Written instruction:
Rewrite the records below with every "GUI agent" changed to "interface agent" and everything else left the same.
______
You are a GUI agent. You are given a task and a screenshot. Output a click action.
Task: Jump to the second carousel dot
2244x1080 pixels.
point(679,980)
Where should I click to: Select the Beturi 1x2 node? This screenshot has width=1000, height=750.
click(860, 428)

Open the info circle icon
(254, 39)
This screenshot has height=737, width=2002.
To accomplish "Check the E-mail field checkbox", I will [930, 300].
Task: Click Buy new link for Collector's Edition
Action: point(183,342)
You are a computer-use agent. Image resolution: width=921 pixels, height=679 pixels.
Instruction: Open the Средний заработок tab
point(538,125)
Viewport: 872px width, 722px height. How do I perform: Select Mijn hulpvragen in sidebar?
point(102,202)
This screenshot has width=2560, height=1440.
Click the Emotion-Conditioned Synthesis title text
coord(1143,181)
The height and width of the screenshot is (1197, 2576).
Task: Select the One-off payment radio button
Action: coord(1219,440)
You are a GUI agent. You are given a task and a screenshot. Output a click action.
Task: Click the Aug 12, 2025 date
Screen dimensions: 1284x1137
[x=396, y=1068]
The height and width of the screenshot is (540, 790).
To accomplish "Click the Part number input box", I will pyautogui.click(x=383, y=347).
______
Written answer:
You are a interface agent. You are given a task and a screenshot. Output a click action.
Task: Jump to the second carousel dot
2244x1080 pixels.
point(679,980)
Where should I click to: Select the Beturi 1x2 node? This screenshot has width=1000, height=750.
click(860, 428)

Open the info circle icon
(254, 39)
This screenshot has height=737, width=2002.
To accomplish "Check the E-mail field checkbox", I will [930, 300].
Task: Click Buy new link for Collector's Edition
Action: point(183,342)
You are a computer-use agent. Image resolution: width=921 pixels, height=679 pixels.
Instruction: Open the Средний заработок tab
point(538,125)
Viewport: 872px width, 722px height. How do I perform: Select Mijn hulpvragen in sidebar?
point(102,202)
This screenshot has width=2560, height=1440.
Click the Emotion-Conditioned Synthesis title text
coord(1143,181)
The height and width of the screenshot is (1197, 2576).
Task: Select the One-off payment radio button
Action: coord(1219,440)
You are a interface agent. You are given a task and a screenshot. Output a click action.
Task: Click the Aug 12, 2025 date
Screen dimensions: 1284x1137
[x=396, y=1068]
The height and width of the screenshot is (540, 790).
To accomplish "Click the Part number input box", I will pyautogui.click(x=383, y=347).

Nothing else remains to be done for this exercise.